### What needs to be done
Starting at the top of the entries below, write out each line up to and including the one containing "Task: Click the user agent name field". Leave the pictures out.

Collected data:

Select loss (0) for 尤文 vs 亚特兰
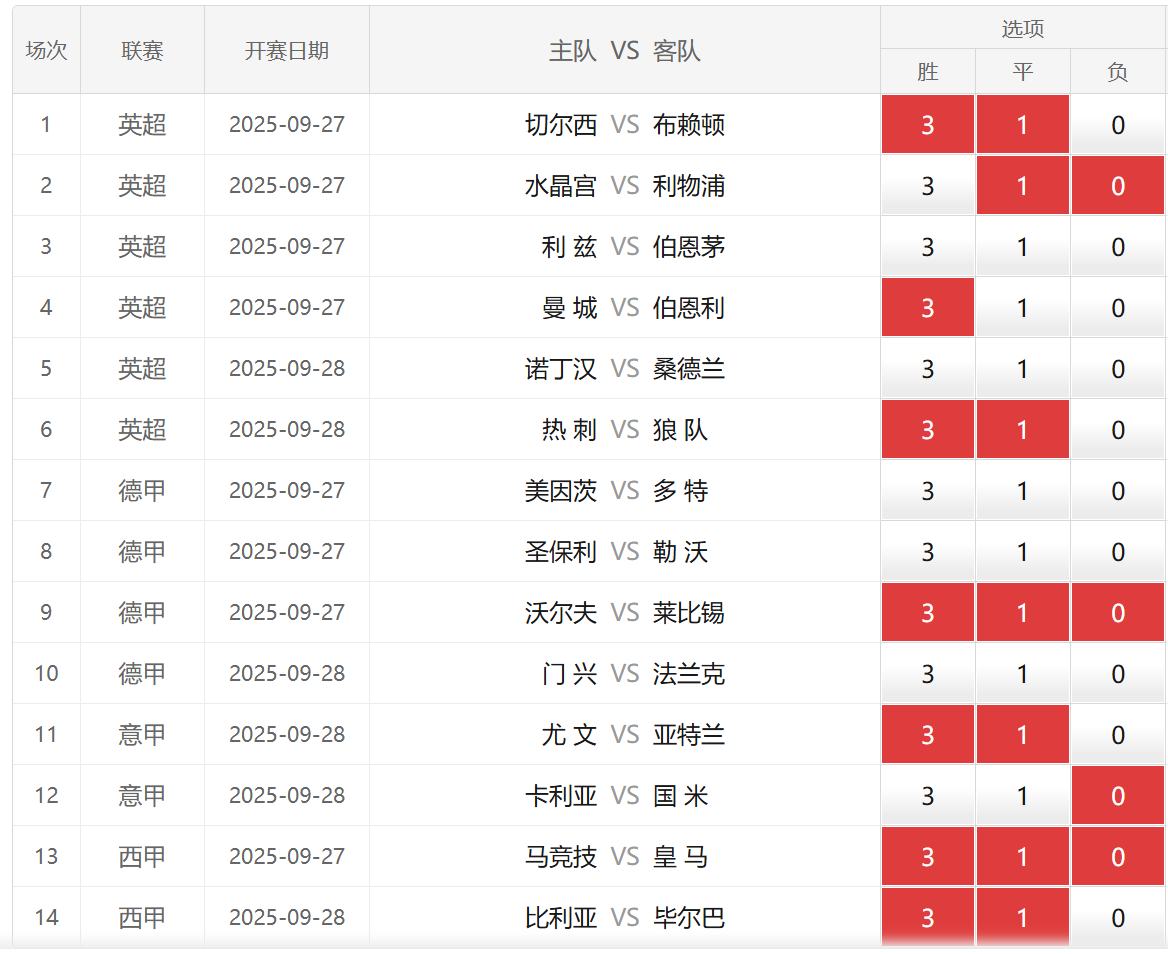Image resolution: width=1168 pixels, height=954 pixels. (1117, 735)
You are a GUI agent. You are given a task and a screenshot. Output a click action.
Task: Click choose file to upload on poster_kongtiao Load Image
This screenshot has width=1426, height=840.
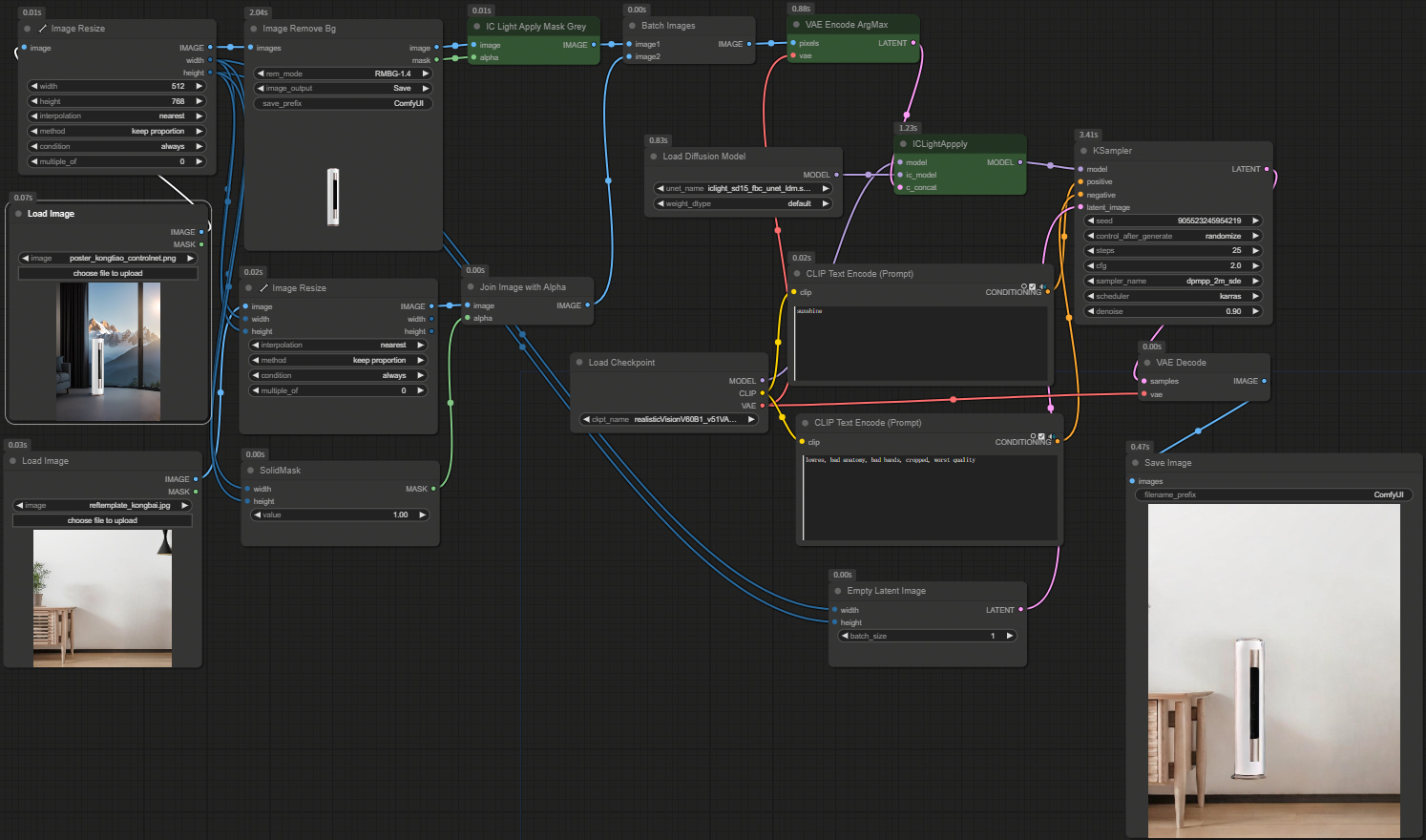(108, 272)
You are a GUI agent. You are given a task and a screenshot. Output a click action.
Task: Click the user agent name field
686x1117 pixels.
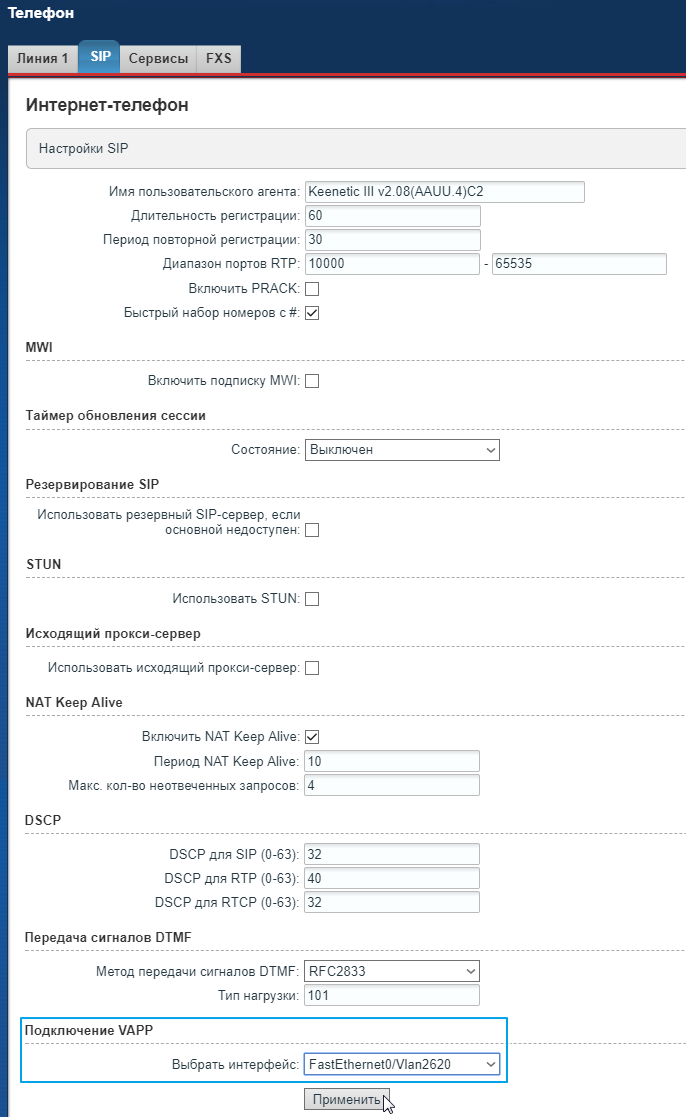444,192
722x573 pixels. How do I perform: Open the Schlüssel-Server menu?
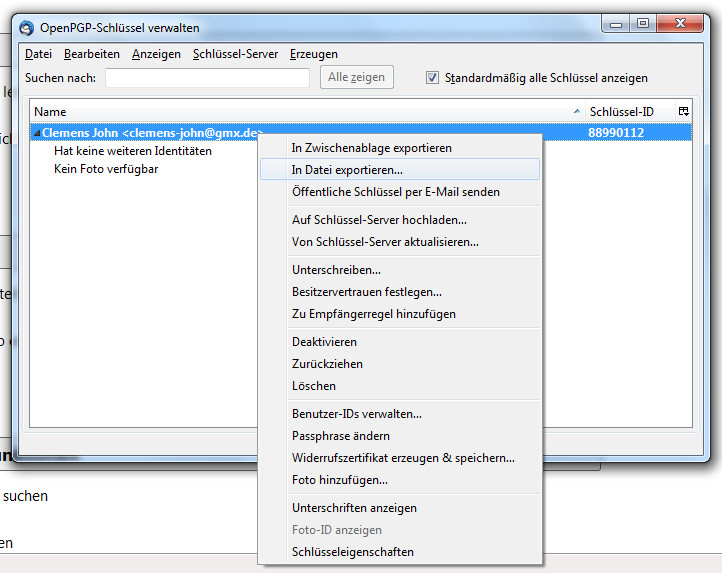235,54
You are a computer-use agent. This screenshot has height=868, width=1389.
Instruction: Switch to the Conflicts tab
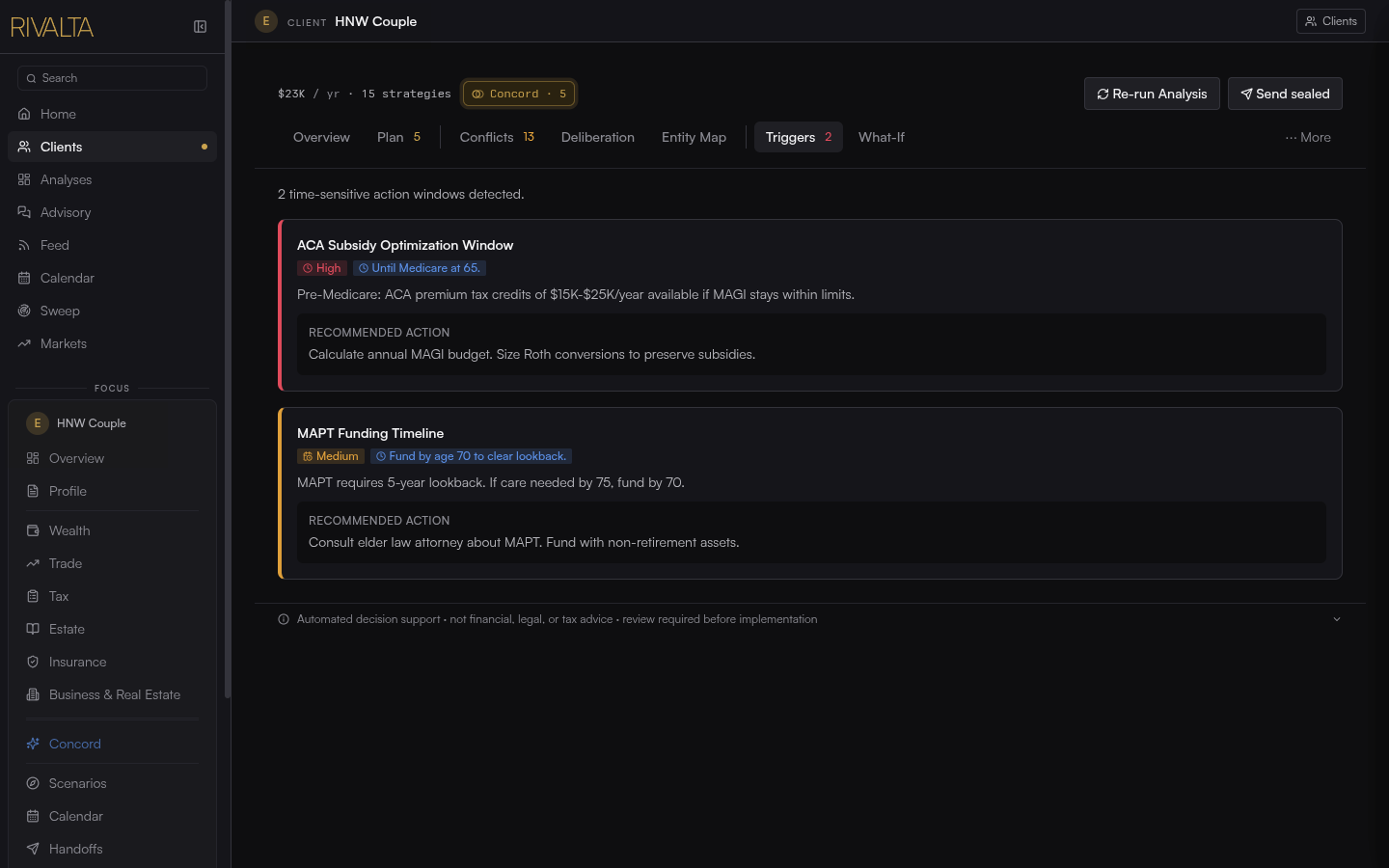[x=497, y=137]
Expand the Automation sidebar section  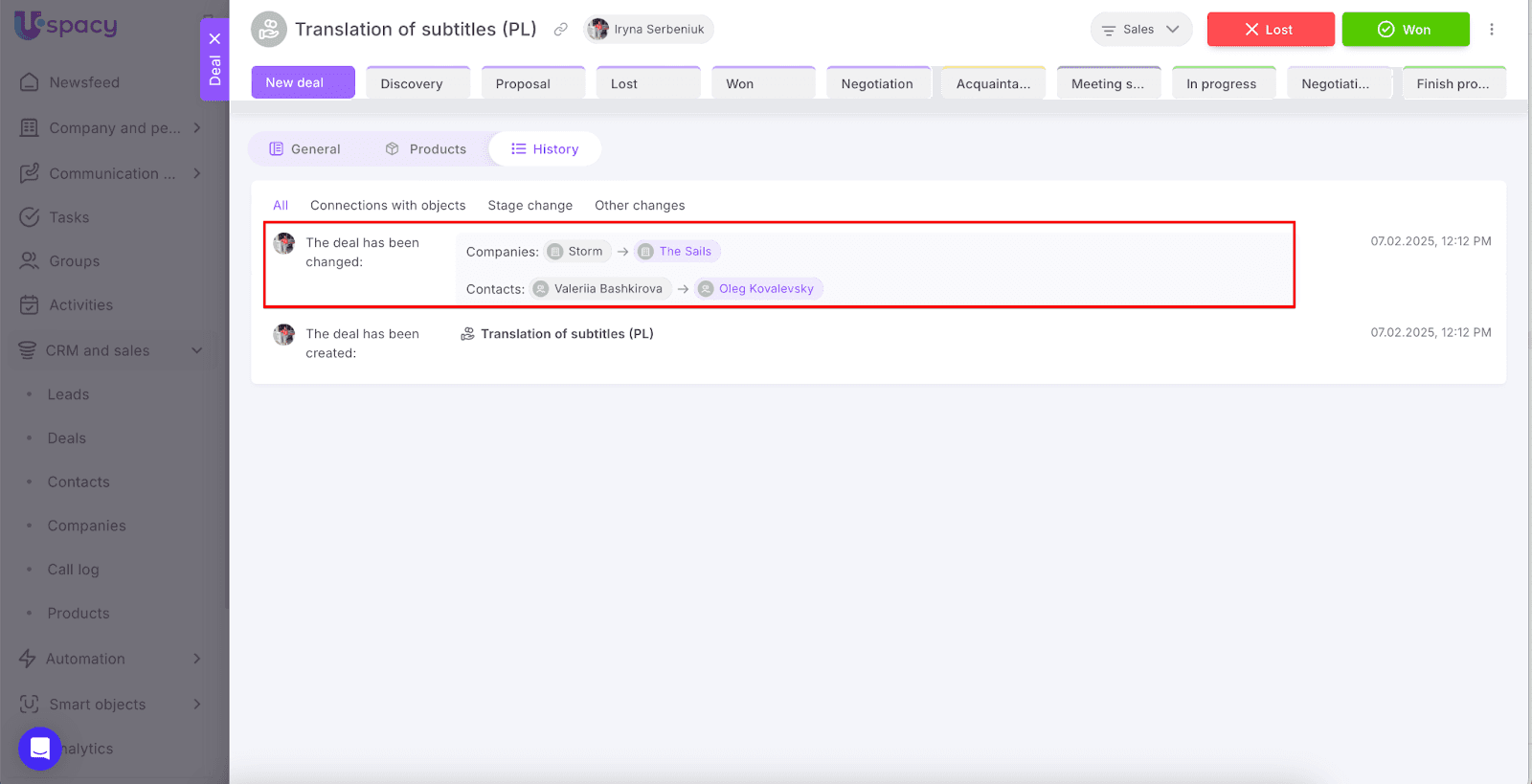click(x=196, y=659)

### Task answer
Select loss (0) for 尤文 vs 亚特兰
Image resolution: width=1168 pixels, height=954 pixels. (1117, 735)
You are a GUI agent. You are given a task and a screenshot. Output a click action.
Task: Click choose file to upload on poster_kongtiao Load Image
This screenshot has width=1426, height=840.
(108, 272)
You are a GUI agent. You are given a task and a screenshot. Output a click action.
Task: Click the user agent name field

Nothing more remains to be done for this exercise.